* SHORT EXERCISE: Report how many lines of the records below contain the string "screenshot", and reply with the number alone.

------

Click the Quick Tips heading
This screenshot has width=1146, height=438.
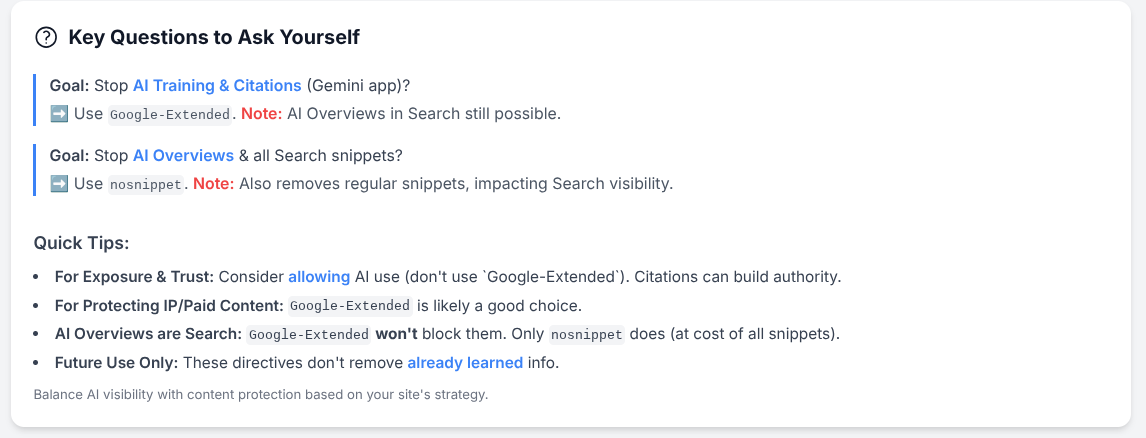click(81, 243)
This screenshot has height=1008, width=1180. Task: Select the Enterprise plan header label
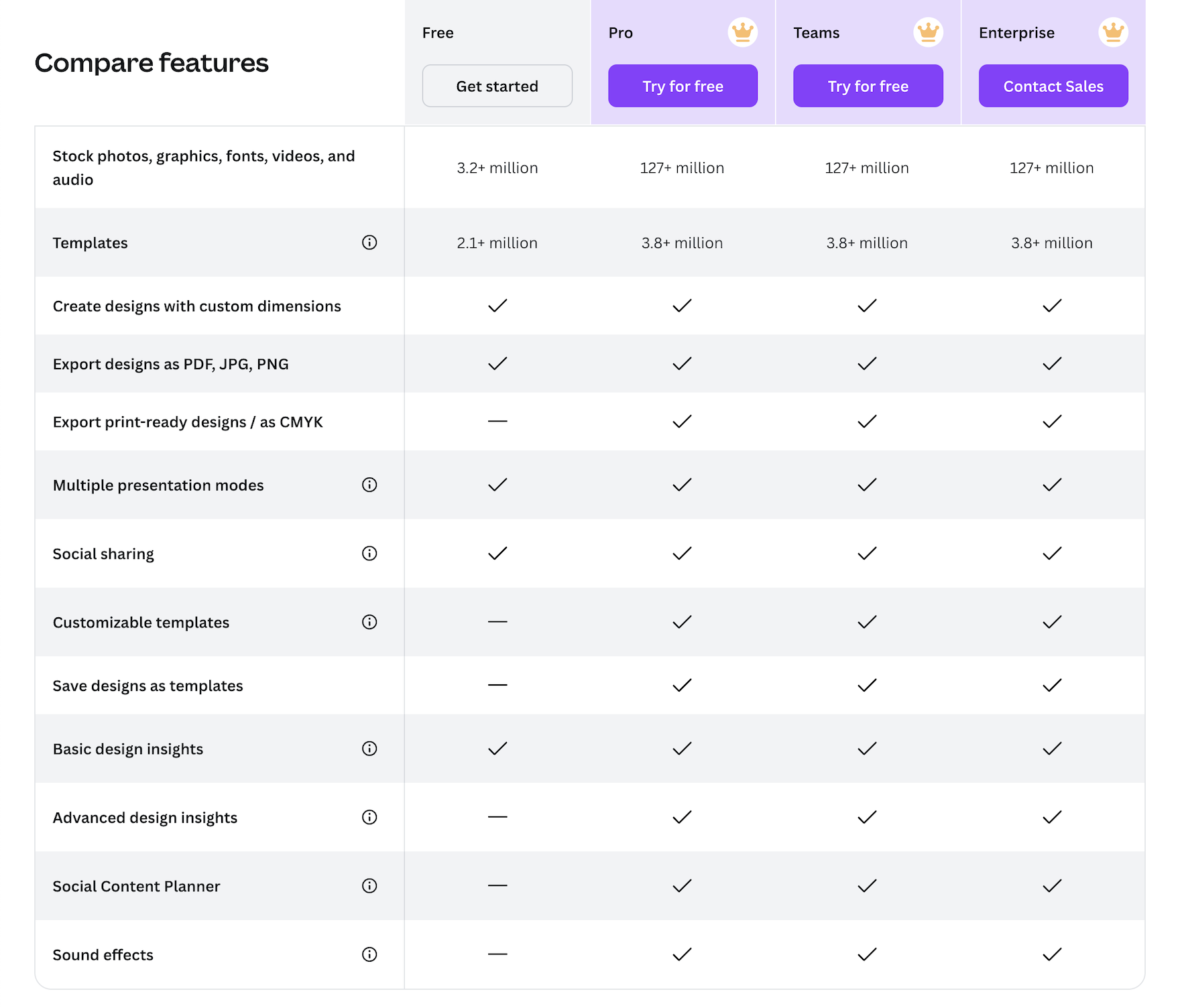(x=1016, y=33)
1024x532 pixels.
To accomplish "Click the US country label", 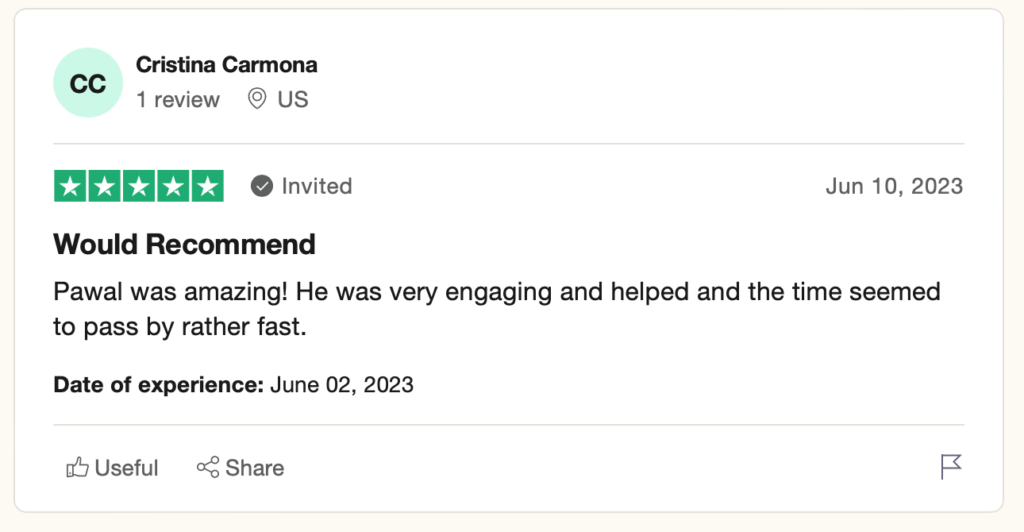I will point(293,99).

------

* WORKED ANSWER: 2